Promega said today it will develop its microsatellite instability (MSI) technology as an on-label, solid tumor companion diagnostic (CDx) to Merck’s blockbuster cancer immunotherapy Keytruda (pembrolizumab), through a global collaboration whose value was not disclosed.

Promega’s MSI testing is designed to functionally measure the genomic accumulation of insertion or deletion (INDEL) errors caused by a deficient mismatch-repair system (dMMR) that occurs in certain types of solid tumors. According to the company, such screening may be used to better characterize tumors and guide therapeutic choices for MSI-High cancer types.

Tumors with MSI-High status have been shown to respond to immune checkpoint inhibitor therapies—an outcome that Promega says may be explained by MSI-driven tumor expression of mutation-associated neoantigens (MANA) that are believed to cause immune cell infiltration into the tumor microenvironment. Tumor induced inhibition of immune cell activity can be overcome with ICI therapies, allowing for tumor cell destruction by the immune cells.

“Our test uses a sensitive and specific panel of markers for detection of MSI status and offers valuable insight to help inform physicians on how best to treat patients with cancer including those likely to benefit from immune checkpoint inhibitor treatment,” Jeff Bacher, Ph.D., senior research scientist, Promega, said in a statement.

Bacher added that unlike other DNA-based, molecular screening options, Promega MSI technology uses five monomorphic mononucleotides, reflecting a recommendation of the NIH’s National Cancer Institute. China’s National Medical Products Administration (NMPA) recently gave Promega’s MSI technology its innovation status and priority review.

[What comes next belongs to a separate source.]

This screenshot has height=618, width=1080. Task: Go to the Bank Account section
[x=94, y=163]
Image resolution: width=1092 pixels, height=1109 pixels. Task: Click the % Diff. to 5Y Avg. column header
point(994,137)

The companies plan will initially seek regulatory approvals for the Promega MSI CDx in the U.S. and China, with possible plans to add approvals in additional areas of the world.

In February, Promega and collaboration partner FALCO biosystems of Kyoto, Japan, won CDx approval from Japan’s Ministry of Health, Labour, and Welfare for the MSI-IVD kit to identify patients suitable for treatment with Keytruda.

The kit—which incorporates Promega MSI chemistry and assay design—is intended to detect MSI-High within tumor tissues as a biomarker of DNA repair dysfunction, without corresponding submission of a blood sample, using multiplex PCR fragment analysis with Promega-designed five mononucleotide repeat markers, which have been shown to be less susceptible to genetic polymorphisms. The kit is the first pan-tumor companion diagnostic test in Japan, according to the companies.

Promega said today it intends to seek regulatory clearance for an MSI in vitro diagnostic (IVD) test in the U.S., as well as in China and Europe. The tests are intended to launch in the first half of 2020 in all three regions of the world.

Promega’s Research Use Only (RUO) MSI assay has been available and used in the market as part of Laboratory-Developed Tests since 2004.

In the U.S., the FDA approved the first CDx for Keytruda in 2015, when Agilent’s PD-L1 IHC 22C3 pharmDx assay was authorized as a companion diagnostic to the Merck immunotherapy, designed to detect PD-L1 expression in advanced non-small cell lung cancer (NSCLC).

NSCLC is one of five types of cancer for which the FDA has approved PD-L1 IHC 22C3 pharmDx as a CDx to Keytruda. Most recently in August, the Agilent assay was authorized as an aid in identifying patients with esophageal squamous cell carcinoma (ESCC). In between, the FDA approved the test for identifying patients with cervical cancer, gastric or GEJ adenocarcinoma, head and neck squamous cell carcinoma (HNSCC), and urothelial carcinoma.

On October 2, PD-L1 IHC 22C3 pharmDx was approved by NMPA as a companion diagnostic to identify patients with locally advanced or metastatic NSCLC whose tumors express PD-L1 (tumor proportion score [TPS] ≥1%) for first-line treatment with Keytruda.